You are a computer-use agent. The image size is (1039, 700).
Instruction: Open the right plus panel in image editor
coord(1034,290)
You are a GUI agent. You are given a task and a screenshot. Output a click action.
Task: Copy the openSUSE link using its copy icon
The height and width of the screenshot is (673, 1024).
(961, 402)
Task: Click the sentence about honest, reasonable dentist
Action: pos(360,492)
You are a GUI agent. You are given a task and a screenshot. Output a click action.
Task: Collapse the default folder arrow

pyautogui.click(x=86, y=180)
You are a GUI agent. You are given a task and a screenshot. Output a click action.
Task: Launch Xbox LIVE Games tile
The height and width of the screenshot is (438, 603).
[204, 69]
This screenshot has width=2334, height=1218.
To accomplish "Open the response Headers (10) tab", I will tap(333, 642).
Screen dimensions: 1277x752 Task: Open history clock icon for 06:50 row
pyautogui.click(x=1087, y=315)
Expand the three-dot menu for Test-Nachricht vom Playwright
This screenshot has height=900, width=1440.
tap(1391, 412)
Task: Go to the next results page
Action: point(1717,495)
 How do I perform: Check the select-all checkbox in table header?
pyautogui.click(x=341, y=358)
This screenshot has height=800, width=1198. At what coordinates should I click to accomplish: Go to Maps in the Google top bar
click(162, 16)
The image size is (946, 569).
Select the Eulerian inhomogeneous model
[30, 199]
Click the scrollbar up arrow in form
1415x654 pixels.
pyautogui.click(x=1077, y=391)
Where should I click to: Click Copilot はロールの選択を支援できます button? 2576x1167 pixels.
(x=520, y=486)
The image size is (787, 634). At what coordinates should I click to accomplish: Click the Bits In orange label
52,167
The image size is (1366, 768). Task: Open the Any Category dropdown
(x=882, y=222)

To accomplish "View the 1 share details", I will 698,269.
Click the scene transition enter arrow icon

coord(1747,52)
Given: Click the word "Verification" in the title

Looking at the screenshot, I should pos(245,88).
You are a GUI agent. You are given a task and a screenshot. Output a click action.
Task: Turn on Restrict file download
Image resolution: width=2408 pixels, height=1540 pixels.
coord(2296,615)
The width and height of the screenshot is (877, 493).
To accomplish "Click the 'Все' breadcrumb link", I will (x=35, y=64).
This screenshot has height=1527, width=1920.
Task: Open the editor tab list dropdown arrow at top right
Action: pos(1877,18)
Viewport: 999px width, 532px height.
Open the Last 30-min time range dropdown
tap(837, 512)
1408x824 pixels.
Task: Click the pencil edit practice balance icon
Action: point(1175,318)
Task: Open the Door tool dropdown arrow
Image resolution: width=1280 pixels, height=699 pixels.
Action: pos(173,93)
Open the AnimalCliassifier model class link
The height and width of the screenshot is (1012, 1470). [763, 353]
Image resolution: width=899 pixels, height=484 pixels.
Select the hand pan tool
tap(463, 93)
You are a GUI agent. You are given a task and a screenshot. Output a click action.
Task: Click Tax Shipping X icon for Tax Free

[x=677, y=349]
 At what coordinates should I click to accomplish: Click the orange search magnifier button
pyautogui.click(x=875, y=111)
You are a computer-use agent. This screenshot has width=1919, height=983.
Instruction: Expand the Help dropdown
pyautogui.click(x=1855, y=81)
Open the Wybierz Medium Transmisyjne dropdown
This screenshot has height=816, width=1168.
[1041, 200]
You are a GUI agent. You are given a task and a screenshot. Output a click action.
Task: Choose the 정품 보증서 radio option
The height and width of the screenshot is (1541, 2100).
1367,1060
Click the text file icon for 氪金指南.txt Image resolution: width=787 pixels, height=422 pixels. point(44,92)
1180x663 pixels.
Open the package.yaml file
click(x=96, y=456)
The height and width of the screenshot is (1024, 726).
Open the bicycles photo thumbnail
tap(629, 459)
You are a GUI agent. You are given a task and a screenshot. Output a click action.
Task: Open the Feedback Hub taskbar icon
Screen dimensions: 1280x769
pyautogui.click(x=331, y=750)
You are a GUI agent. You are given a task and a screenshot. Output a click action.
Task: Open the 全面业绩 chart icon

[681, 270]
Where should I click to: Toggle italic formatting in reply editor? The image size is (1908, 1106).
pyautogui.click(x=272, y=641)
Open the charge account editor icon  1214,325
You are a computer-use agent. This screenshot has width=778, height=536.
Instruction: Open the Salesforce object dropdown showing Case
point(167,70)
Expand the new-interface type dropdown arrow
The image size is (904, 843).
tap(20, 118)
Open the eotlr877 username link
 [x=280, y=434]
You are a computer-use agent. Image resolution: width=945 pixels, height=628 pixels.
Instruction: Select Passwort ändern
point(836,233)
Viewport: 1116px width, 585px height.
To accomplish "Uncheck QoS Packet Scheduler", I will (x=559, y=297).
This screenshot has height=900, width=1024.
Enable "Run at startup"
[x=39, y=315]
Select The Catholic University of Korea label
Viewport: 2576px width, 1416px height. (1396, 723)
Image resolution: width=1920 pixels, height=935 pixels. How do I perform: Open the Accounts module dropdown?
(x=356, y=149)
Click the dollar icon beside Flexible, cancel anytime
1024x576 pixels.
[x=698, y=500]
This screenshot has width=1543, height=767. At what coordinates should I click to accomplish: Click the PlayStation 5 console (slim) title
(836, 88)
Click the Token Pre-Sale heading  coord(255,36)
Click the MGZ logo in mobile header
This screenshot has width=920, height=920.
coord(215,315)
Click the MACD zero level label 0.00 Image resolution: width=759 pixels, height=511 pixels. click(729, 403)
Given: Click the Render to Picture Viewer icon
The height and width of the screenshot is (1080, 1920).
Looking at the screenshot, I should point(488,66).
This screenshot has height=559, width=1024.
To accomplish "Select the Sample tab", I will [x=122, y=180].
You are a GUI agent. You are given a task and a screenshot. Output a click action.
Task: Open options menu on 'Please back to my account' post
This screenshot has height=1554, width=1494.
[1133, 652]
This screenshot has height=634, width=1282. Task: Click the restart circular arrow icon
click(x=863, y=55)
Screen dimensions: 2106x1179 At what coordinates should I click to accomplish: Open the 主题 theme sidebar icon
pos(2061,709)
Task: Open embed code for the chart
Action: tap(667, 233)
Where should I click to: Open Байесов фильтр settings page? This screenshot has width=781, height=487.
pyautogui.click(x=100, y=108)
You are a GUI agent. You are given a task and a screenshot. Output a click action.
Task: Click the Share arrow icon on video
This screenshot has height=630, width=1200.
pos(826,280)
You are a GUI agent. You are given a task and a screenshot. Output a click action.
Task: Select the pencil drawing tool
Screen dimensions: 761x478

::::::::

• SET TASK: How many lines of the records contain the word "computer"? Give only the number.

• WRITTEN ANSWER: 4